Task brief
Your response to the data below should hold nothing except the lines from the one containing "Task: Click the (b)" down to the one containing "Given: Click chevron after お客様属性の選択 step", reproduced exactly and without pictures.

Extracted records
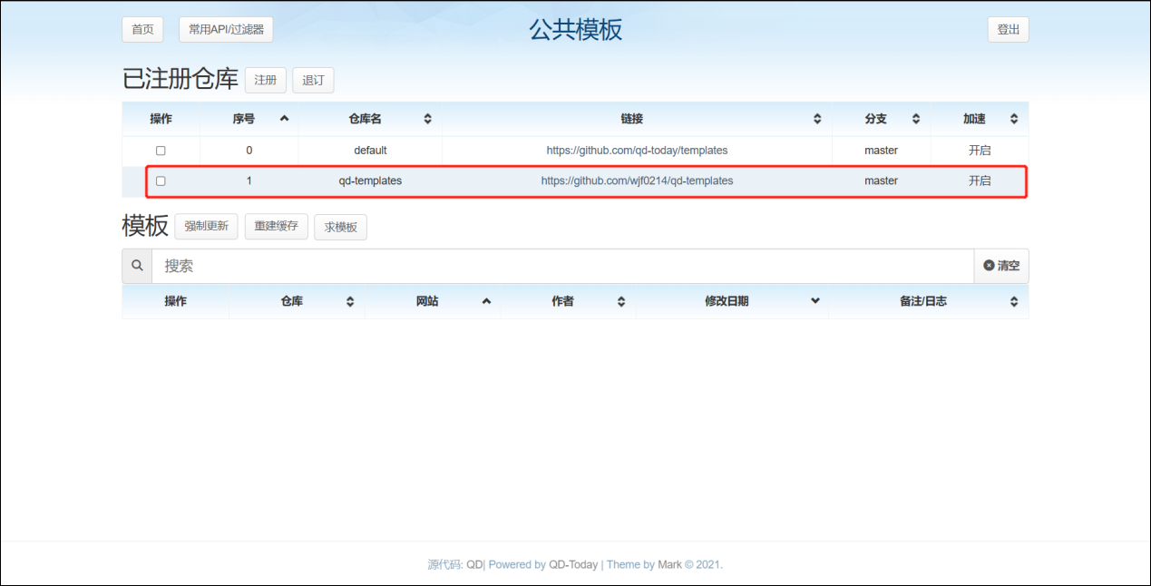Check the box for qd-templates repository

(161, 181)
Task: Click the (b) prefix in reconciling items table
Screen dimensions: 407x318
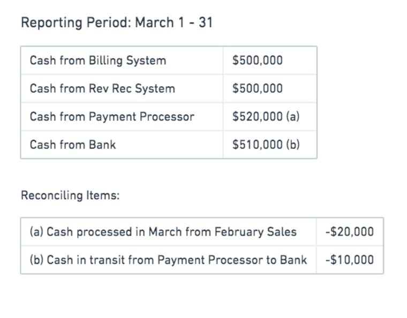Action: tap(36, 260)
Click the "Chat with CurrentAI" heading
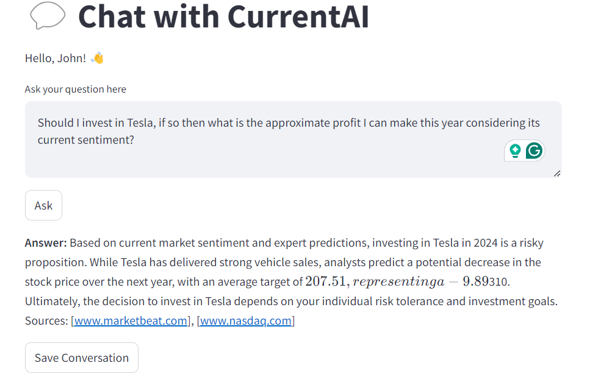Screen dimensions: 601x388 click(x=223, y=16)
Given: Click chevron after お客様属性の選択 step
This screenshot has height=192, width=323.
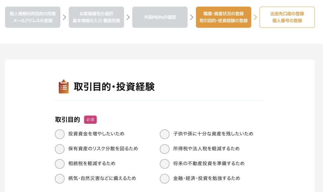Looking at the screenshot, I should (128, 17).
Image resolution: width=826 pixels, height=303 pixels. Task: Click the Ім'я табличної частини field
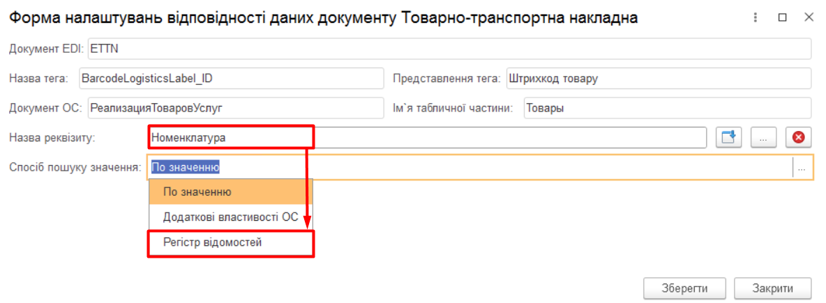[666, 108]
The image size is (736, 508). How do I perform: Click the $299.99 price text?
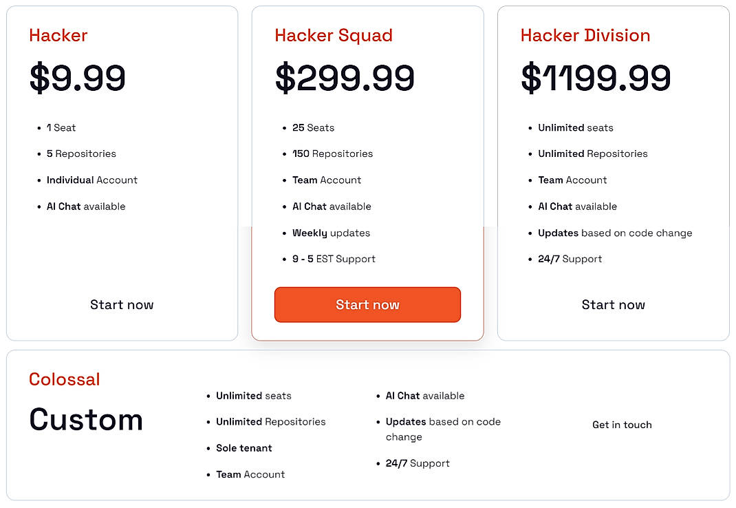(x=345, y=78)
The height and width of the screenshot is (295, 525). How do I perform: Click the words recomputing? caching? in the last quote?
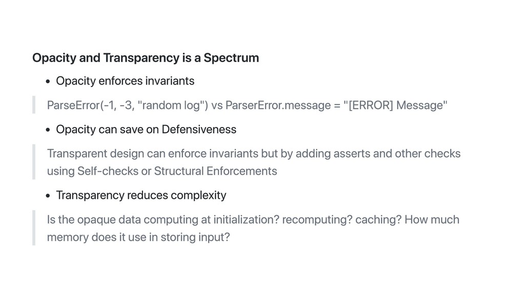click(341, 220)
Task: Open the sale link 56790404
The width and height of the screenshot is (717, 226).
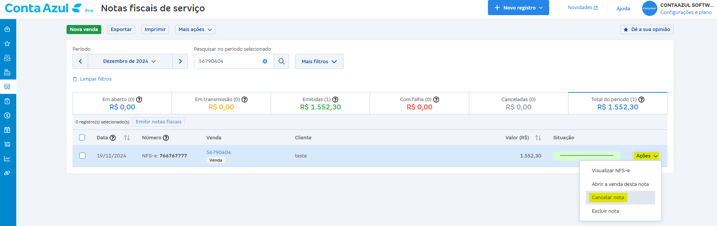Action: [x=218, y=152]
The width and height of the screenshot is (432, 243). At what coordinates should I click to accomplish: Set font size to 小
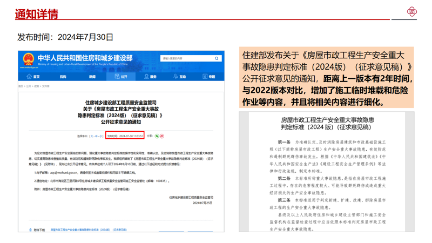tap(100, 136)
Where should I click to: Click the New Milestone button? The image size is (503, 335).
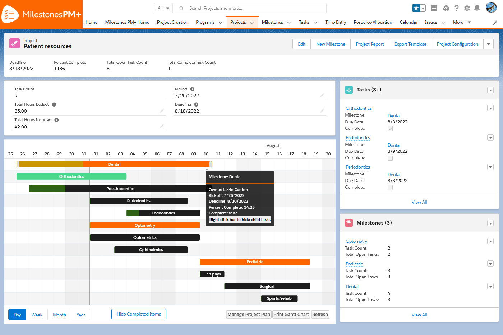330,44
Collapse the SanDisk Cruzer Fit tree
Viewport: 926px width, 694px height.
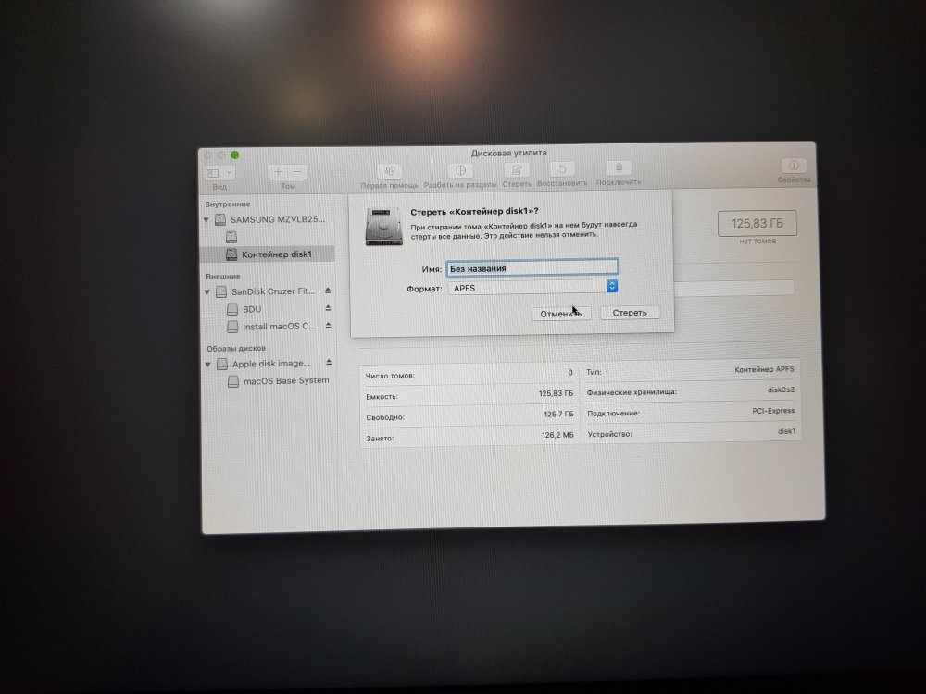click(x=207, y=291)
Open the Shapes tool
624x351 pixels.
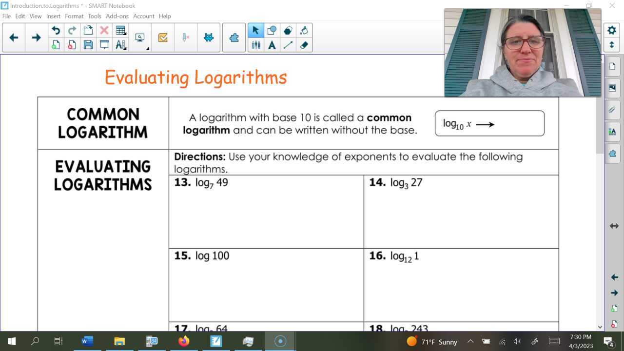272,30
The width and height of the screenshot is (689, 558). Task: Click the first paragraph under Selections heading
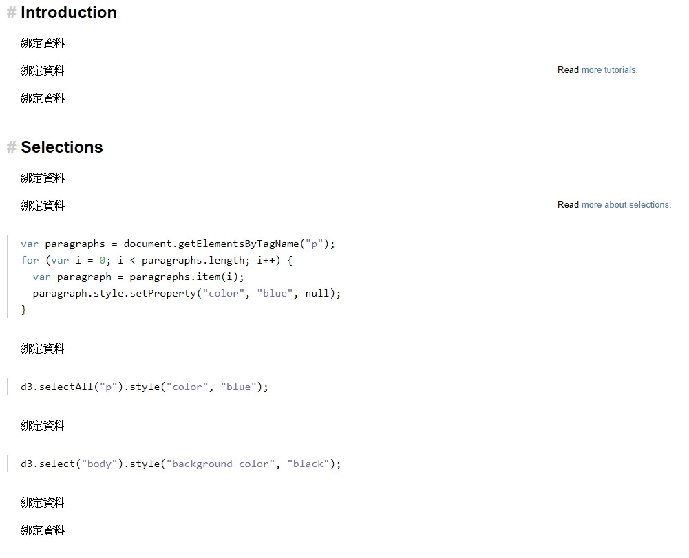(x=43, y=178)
--
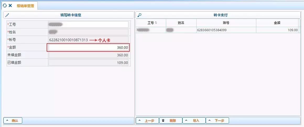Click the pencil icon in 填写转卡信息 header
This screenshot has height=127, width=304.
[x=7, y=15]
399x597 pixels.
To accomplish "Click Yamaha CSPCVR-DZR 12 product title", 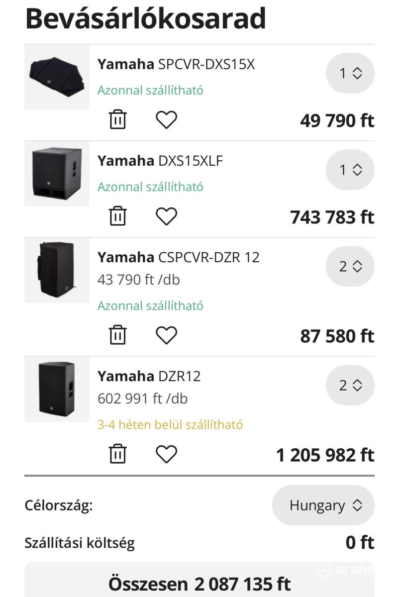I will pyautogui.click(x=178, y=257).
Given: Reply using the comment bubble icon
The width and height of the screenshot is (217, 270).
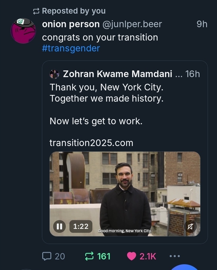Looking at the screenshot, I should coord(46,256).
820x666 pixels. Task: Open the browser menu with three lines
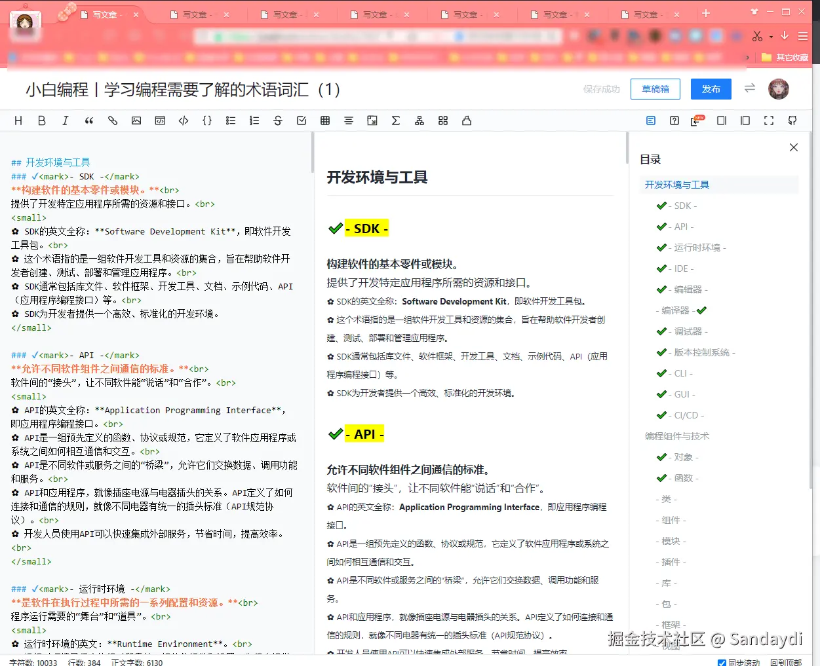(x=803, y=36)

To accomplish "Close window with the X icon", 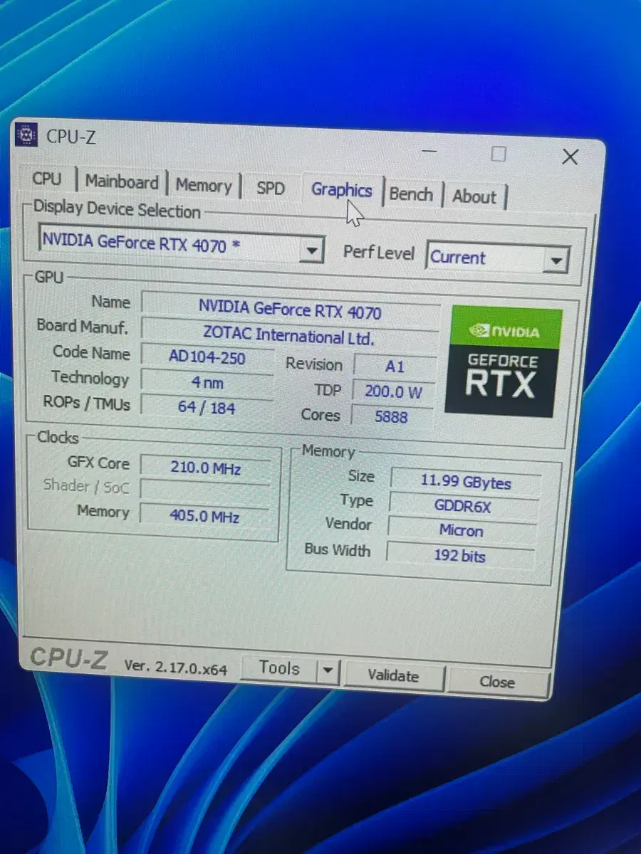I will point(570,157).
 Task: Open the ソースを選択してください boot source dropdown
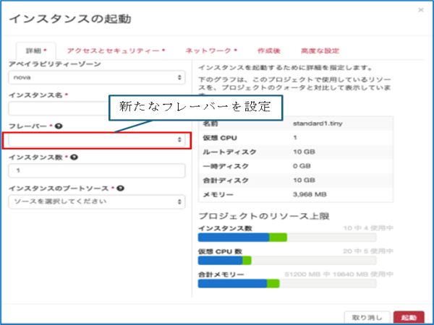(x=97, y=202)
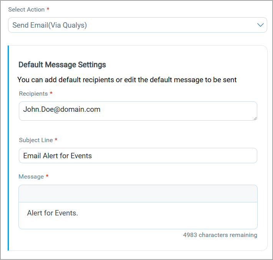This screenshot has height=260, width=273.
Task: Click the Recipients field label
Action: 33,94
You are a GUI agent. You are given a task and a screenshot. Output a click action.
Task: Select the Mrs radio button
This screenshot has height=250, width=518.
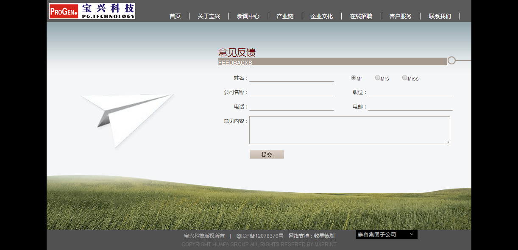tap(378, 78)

Exercise result
Task: Click the (b) prefix in reconciling items table
Screen dimensions: 407x318
Action: tap(36, 260)
Click the "Chat with CurrentAI" heading
Screen dimensions: 601x388 click(x=223, y=16)
Given: Click chevron after お客様属性の選択 step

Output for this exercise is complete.